(Target position records)
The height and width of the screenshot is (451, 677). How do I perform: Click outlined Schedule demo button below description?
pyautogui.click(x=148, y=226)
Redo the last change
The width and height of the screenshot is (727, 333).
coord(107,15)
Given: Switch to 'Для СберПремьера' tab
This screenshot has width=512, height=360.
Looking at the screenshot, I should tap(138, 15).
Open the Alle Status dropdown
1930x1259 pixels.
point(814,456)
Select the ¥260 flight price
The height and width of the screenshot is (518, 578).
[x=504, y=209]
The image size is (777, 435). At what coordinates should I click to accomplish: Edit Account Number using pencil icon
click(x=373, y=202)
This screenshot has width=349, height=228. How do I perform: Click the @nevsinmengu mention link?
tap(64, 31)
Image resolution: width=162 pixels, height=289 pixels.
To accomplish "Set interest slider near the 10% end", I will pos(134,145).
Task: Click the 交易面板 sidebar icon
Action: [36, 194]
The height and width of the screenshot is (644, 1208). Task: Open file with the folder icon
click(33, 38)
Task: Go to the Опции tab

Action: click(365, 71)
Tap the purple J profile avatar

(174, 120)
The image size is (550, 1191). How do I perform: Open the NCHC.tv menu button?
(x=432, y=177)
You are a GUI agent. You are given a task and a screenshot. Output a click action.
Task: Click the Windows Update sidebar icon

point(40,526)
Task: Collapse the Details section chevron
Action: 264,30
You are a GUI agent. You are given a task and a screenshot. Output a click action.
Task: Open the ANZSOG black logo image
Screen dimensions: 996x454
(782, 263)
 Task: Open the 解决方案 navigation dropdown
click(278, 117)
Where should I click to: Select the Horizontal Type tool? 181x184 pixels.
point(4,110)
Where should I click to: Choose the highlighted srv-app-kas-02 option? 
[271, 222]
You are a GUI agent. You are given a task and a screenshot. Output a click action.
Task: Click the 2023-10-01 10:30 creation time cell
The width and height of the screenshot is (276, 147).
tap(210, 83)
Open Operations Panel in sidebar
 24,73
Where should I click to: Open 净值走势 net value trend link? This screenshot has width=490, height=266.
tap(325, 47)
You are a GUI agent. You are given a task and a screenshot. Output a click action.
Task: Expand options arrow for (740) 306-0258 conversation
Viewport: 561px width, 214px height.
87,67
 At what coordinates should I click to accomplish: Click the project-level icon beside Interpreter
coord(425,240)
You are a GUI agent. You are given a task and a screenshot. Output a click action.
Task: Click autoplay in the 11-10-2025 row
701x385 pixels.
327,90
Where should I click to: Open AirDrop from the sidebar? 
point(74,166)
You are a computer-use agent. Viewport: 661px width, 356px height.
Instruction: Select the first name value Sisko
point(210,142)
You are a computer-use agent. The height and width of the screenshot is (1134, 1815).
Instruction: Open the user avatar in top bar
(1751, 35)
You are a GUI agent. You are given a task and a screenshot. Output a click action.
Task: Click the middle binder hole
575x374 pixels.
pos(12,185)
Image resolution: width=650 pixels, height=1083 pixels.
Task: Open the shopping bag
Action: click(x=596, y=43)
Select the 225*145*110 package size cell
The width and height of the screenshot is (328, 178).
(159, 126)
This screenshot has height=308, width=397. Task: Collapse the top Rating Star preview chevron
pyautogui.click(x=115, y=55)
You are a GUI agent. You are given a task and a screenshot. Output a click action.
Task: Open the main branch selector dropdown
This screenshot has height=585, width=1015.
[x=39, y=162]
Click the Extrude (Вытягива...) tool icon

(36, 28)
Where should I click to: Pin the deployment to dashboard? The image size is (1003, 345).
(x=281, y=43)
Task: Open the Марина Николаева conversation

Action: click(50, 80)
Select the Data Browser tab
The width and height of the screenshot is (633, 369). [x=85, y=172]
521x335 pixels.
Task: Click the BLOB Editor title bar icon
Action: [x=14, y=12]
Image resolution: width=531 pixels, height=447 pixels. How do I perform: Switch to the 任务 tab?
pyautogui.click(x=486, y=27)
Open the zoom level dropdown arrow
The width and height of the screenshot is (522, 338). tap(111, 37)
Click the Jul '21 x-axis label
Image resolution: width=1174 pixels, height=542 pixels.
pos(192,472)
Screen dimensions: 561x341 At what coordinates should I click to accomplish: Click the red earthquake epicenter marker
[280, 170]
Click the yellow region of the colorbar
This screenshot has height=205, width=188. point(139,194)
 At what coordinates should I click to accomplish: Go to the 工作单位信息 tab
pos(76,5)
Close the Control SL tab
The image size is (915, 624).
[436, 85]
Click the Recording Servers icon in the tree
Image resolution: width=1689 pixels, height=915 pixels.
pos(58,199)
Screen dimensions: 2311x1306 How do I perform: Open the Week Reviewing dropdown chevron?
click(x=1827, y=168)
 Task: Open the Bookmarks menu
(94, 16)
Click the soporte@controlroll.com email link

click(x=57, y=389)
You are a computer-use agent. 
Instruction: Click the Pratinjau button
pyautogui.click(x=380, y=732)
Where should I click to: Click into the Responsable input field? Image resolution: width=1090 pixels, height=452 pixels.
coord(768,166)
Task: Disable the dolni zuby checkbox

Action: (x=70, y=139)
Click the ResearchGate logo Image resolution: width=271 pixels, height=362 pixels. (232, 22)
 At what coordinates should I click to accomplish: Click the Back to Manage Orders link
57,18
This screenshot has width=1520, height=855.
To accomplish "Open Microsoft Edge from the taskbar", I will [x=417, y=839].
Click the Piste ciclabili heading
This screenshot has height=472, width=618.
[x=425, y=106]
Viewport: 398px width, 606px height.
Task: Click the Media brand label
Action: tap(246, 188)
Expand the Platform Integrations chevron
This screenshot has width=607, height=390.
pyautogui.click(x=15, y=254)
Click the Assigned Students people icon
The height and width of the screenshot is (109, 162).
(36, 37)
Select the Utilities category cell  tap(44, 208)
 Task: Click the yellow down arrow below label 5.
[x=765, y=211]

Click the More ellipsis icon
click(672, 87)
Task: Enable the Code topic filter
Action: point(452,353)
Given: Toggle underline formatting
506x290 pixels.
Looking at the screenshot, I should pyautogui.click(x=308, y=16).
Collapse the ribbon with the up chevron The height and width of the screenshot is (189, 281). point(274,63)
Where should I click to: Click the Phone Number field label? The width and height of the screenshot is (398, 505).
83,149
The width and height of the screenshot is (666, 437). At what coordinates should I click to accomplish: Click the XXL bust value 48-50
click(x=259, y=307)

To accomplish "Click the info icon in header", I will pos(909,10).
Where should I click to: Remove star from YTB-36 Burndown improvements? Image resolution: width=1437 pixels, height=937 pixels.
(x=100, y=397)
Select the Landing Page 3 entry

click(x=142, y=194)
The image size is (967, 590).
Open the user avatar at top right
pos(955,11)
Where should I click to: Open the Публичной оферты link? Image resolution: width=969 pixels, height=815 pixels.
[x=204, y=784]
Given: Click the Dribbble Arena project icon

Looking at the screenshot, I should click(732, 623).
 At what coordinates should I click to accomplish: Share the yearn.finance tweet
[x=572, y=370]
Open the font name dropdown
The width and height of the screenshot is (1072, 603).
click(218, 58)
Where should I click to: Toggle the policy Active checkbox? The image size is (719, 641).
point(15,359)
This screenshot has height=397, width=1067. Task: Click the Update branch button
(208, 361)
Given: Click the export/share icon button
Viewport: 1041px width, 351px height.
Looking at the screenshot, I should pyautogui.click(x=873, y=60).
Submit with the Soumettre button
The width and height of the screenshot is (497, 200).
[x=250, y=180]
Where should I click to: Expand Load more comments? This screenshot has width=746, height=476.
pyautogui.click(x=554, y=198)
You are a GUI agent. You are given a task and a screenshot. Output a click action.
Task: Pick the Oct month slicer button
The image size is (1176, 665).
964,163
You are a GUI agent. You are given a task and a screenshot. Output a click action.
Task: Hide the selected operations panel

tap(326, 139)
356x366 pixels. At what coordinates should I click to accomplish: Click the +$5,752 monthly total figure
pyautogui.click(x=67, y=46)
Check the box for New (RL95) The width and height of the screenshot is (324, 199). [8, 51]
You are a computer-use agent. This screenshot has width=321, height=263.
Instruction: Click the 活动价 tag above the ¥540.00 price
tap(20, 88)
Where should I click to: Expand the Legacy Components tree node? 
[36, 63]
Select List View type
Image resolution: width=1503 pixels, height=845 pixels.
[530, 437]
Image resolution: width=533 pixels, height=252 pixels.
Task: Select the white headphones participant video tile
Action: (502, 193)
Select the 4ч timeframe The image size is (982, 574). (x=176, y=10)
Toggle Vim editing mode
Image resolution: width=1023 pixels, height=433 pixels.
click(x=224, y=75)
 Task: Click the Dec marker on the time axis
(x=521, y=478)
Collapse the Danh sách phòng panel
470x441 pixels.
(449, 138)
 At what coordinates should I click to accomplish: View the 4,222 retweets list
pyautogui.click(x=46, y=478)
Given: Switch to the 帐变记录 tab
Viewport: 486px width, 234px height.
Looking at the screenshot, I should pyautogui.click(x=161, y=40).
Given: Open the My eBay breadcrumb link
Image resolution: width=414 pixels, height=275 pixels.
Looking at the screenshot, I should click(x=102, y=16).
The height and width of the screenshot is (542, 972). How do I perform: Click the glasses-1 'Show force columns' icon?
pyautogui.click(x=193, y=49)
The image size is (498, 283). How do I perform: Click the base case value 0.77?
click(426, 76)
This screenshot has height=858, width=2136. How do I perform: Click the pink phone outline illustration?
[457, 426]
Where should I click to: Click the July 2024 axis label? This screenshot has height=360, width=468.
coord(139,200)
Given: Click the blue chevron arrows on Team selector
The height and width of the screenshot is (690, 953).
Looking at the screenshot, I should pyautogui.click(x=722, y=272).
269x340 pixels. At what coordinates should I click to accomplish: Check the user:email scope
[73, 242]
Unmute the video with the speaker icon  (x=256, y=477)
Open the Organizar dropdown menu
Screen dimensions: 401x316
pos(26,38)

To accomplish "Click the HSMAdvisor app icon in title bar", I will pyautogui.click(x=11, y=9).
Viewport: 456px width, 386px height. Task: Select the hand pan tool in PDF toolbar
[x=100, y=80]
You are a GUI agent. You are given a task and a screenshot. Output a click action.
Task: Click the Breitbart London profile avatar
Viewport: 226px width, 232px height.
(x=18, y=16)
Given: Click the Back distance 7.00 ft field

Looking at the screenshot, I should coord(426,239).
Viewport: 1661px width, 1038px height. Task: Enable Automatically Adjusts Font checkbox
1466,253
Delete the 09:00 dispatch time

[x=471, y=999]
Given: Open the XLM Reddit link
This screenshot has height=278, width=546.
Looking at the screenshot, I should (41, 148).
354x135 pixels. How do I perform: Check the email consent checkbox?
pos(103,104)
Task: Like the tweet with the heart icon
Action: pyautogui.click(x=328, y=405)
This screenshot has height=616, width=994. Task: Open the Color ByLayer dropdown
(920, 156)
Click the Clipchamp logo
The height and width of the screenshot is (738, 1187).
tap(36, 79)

§ INSTRUCTION
Gather every line of the data that contains the word "selector", and copy each one in full.

§ ANSWER TO THE EXERCISE
Task: Open the main branch selector dropdown
Given: Click the blue chevron arrows on Team selector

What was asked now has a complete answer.